Oh, okay. But why, asked Humphrys, didn’t he observe on that same Friday the Twitter buzz around the story – that a senior Conservative politician was going to be named as a paedophile? “I check Twitter at the end of the day sometimes – or I don’t”.

What about the Guardian front page splash the next morning, reporting that the McAlpine accusation had now been retracted by the victim, Mr Stephen Messham? No, he didn’t see that either, because “I was giving a speech early in the morning”.

Such detachment, after the firestorm of the Savile story, is incompatible with the role of DG, and after this interview Entwistle’s resignation was inevitable. It is suggested that by removing senior news managers from the Newsnight program following the Savile story Entwistle created a crack in the referral-up system, through which the latest aberration slipped.

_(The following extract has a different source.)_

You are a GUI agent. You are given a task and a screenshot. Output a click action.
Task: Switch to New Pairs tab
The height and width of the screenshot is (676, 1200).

That only aggravates his error. The world was watching the BBC, and Newsnight, as never before, in an environment of febrile online speculation. Yet the Director-General had his eyes and ears firmly shut, and no-one on his staff appears to have thought the November 2 story was sensitive enough to bring to his attention.

Will Newsnight survive this double whammy? I hope so, because for most of its thirty-odd years it has represented the best of BBC journalism, and helped keep Britain’s elites under critical scrutiny.

The Rottweiler interviewing style of its most famous anchor, Jeremy Paxman, has become legendary. The programme’s investigations and analyses have hitherto been seen as journalism its best.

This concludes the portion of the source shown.